→ Görevler
[1] Gazneliler metnine göre aşağıdaki soruları cevaplayınız.
(a) Sebüktegin, hayattayken tahta hangi oğlunun çıkmasını kararlaştırmıştı?
(b) Karahanlılar Sâmânî Devleti'ni hangi yıl ortadan kaldırdı?
(c) Gûr'a düzenlenen iki sefer hangi yıllarda yapıldı?
[2] Gazneliler metninde "Halîfe ona Yemîn" sözlerinden başlayıp aşağıya doğru "kontrolü altına aldı." sözlerine kadar uzanan bölümün tamamını hiçbir değişiklik yapmadan tekrarlayınız.

→ Belge Alıntısı
########################################

Sebüktegin daha hayatta iken küçük oğlu İsmail'in, tahta çıkmasını kararlaştırmıştı. Ancak yetenekli ve kudretli bir şahsiyete sâhib bulunan büyük oğlu Mahmûd bu kararı dinlemeyerek mücâdeleye girişmiş ve İsmâil'i mağlûb ederek Gazneliler tahtını ele geçirmişti. Mahmûd daha sonra Sâmânî Devleti'nin iç işlerine karıştı. Ayrıca Sâmânîler tarafından tanınmayan Bağdad Abbâsî halîfe el-Kâdir Billâh adına hutbe okuttu.
Halîfe ona Yemîn ed-Devle Emîn el-Mille lâkabını verdi. Diğer taraftan artık Sâmânî Devleti yıkılmak üzere idi. Nitekim 999 yılında Karahanlılar bu devleti ortadan kaldırdılar. Gazneliler ve Karahanlılar bu devletin topraklarını paylaştılar. Mahmûd, Horasan'da iktidârını sağlamlaştırdıktan sonra Sâmânî Devleti'nin hudud bölgelerini, yani Sistân, Cüzcân, Huttal ve Hârezm'i kendi kontrolü altına aldı.
Mahmûd daha sonra bu zamana kadar putperestliğin hâkim olduğu bir bölge olan Gûr'u kontrol altına almağa çalıştı. Buraya birincisi 1011 ve ikincisi 1020'de iki sefer tertiplendi ve bazı mahallî reisler zorla itâat altına alındı. İslâm dîninin esaslarını öğretmek için bölgeye hocalar bırakıldı. Fakat Gûr, Gazneliler tarafından alsâ tam olarak itâat altına alınmamış ve İslâm'ın bu bölgede yayılması ağır bir seyir tâkip etmiştir. Sultan Mahmûd Sâmânî Devleti topraklarının büyük bir kısmı üzerinde hâkimiyetini kabul ettirdikten sonra, Hindistan'a seferler yapmağa ve burada İslâm dînini yaymağa başladı. Yeni ve gelişmekte bulunan başkent Gazne'nin kuzey Hindistan ovalarına hâkim yüksek bir yaylanın tepesinde bulunması bu seferlerin yapılmasında büyük kolaylıklar sağlıyordu.

########################################

→ Malzeme
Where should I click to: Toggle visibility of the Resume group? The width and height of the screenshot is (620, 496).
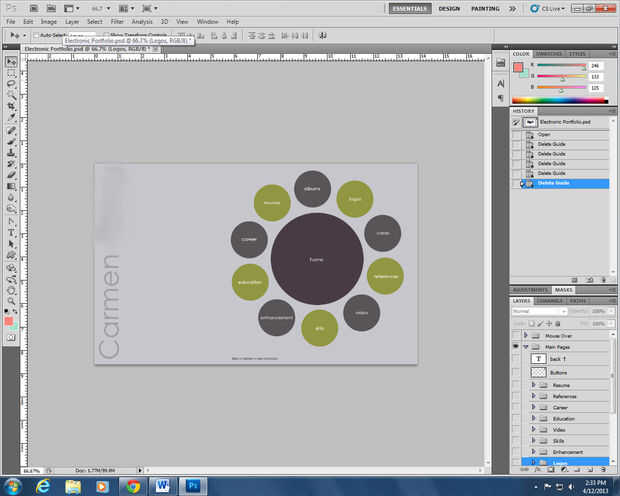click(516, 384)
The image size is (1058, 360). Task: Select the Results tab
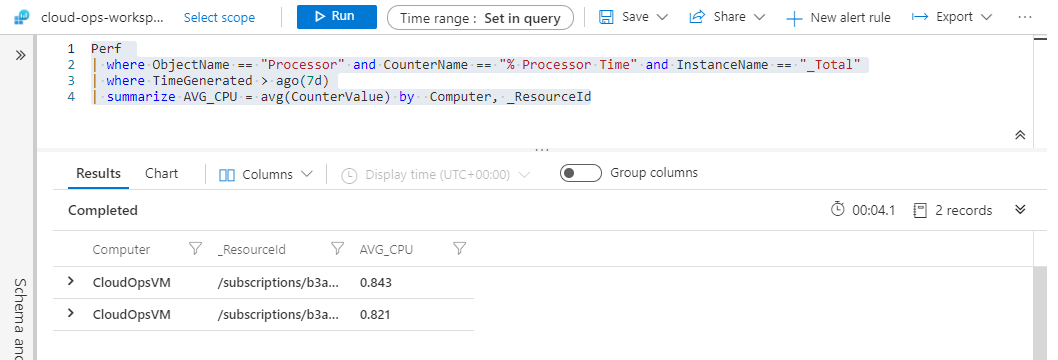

########################################

→ Görev Yanıtları
[1]
(a) Küçük oğlu İsmail'in.
(b) 999 yılında.
(c) 1011 ve 1020 yıllarında.

[2]
Halîfe ona Yemîn ed-Devle Emîn el-Mille lâkabını verdi. Diğer taraftan artık Sâmânî Devleti yıkılmak üzere idi. Nitekim 999 yılında Karahanlılar bu devleti ortadan kaldırdılar. Gazneliler ve Karahanlılar bu devletin topraklarını paylaştılar. Mahmûd, Horasan'da iktidârını sağlamlaştırdıktan sonra Sâmânî Devleti'nin hudud bölgelerini, yani Sistân, Cüzcân, Huttal ve Hârezm'i kendi kontrolü altına aldı.